Populate this table with
    INSERT INTO idmap
    SELECT id, id, true
      FROM t;

Change
    SELECT ...
      FROM t
     WHERE t.id = 5;

to
    SELECT ...
      FROM t INNER JOIN idmap ON (idmap.internalid = t.id AND
                                  idmap.active)
     WHERE idmap.visibleid = 5;

When you have to replace the rows in t for id=5, start by

    INSERT INTO idmap VALUES (12345, 5, false);

Then repeatedly
    INSERT INTO t (id, ...) VALUES (12345, ...);
at a rate as slow as you can accept.  You don't have to wrap all INSERTs
into a single transaction, but batching together a few hundred to a few
thousand INSERTs will improve performance.

When all the new values are in the database, you switch to the new id in
one short transaction:
    BEGIN;
    UPDATE idmap SET active = false WHERE visibleid = 5 AND active;
    UPDATE idmap SET active = true WHERE internalid = 12345;
    COMMIT;

Do the cleanup in off-peak hours (pseudocode):

    FOR delid IN (SELECT internalid FROM idmap WHERE NOT active)
    BEGIN
        DELETE FROM t WHERE id = delid;
        DELETE FROM idmap WHERE internalid = delid;
    END;
    VACUUM ANALYSE t;
    VACUUM ANALYSE idmap;

To prevent this cleanup from interfering with INSERTs in progress, you
might want to add a "beinginserted" flag to idmap.

HTH.
Servus
 Manfred

Re: optimization ideas for frequent, large(ish) updates in frequently accessed DB?

From
Manfred Koizar
Date:
On Fri, 13 Feb 2004 16:21:29 +0100, I wrote:
>Populate this table with
>    INSERT INTO idmap
>    SELECT id, id, true
>      FROM t;

This should be
    INSERT INTO idmap
    SELECT DISTINCT id, id, true
      FROM t;

Servus
 Manfred

Re: optimization ideas for frequent, large(ish) updates

From
"Marinos J. Yannikos"
Date:
Josh Berkus wrote:

> 800MB for sort mem?   Are you sure you typed that correctly?   You must be
> counting on not having a lot of concurrent queries.  It sure will speed up
> index updating, though!

800MB is correct, yes... There are usually only 10-30 postgres processes
  active (imagine 5-10 people working on the web front-end while cron
jobs access the db occasionally).
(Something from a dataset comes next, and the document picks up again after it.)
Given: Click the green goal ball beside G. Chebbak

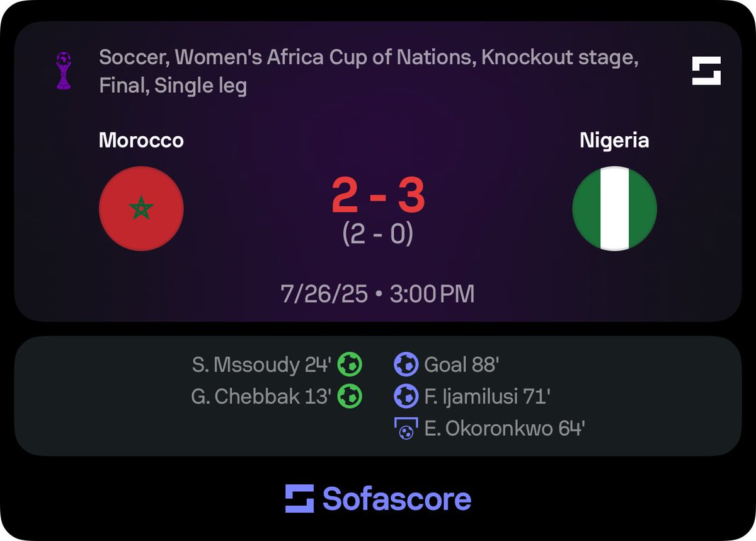Looking at the screenshot, I should (350, 397).
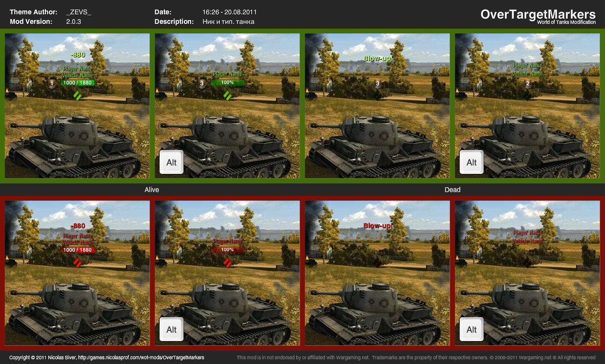Click the Alt key beside the red 100% bar
Screen dimensions: 605x364
click(x=172, y=330)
Very few queries can use such large
amounts of memory for sorting, but they do exist.

> I think you might do well to experiment with using the checkpoint_delay and
> checkpoint_sibilings settings in order to get more efficient batch processing
> of updates while selects are going on.
[commit_*?]

I thought that could improve only concurrent transactions...
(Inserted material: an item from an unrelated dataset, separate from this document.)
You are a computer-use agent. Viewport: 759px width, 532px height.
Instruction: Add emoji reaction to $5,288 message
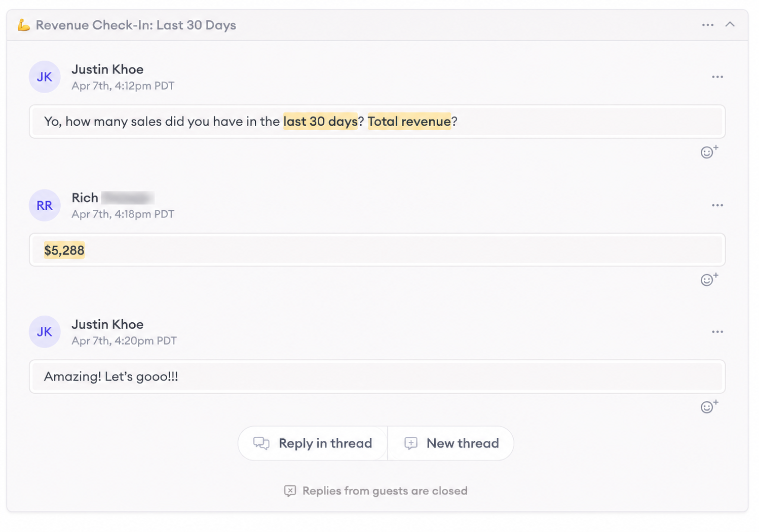pyautogui.click(x=709, y=279)
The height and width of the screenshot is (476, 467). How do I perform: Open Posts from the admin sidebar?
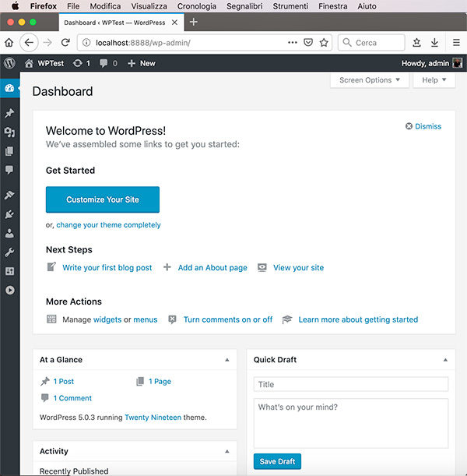[x=9, y=113]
> What have you set max_fsm_relations and max_fsm_pages to?  The latter should
> be very high for you, like 10,000,000

good guess ;-) the former is set to 10,000 (I'm not sure how useful this
is for those temporary tables)

> For that matter, what *version* of PostgreSQL are you running?

7.4.1

> Also, make sure that your tables get vaccuumed regularly.
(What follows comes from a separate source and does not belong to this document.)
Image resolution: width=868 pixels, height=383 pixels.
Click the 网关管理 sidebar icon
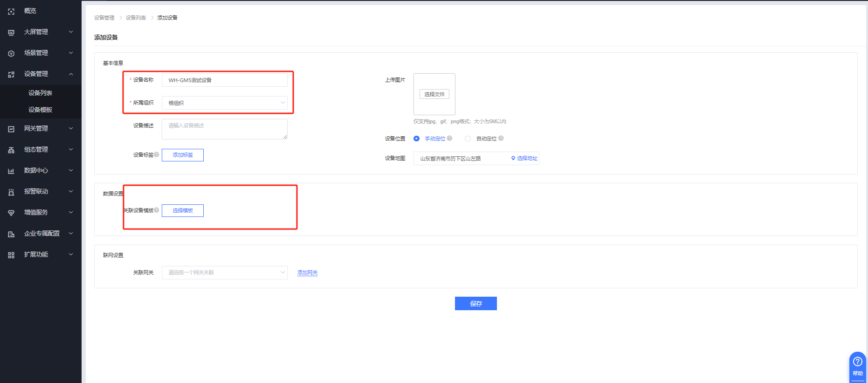(x=11, y=129)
There is a noticeable difference between a properly vacuumed db (nightly
"vacuum full") and a non-vacuumed one and people will start complaining
immediately if something goes wrong there...

> Well, a battery-backed RAID controller with a fast cache would certainly help.

http://www.lsilogic.com/products/ultra320_scsi_megaraid_storage_adapters/320x4128t.html
(RAID-5 with 9 15k rpm drives; at a hindsight, perhaps we should have
tried a 0+1)

> You'll also be glad to know that a *lot* of the improvements in the upcoming
> PostgreSQL 7.5 are aimed at giving better peformance on large, high-activity
> databases like yours.

That's good to hear...

Regards,
  Marinos

Re: optimization ideas for frequent, large(ish) updates

From
Christopher Kings-Lynne
Date:
> 800MB is correct, yes... There are usually only 10-30 postgres processes
>  active (imagine 5-10 people working on the web front-end while cron
> jobs access the db occasionally). Very few queries can use such large
> amounts of memory for sorting, but they do exist.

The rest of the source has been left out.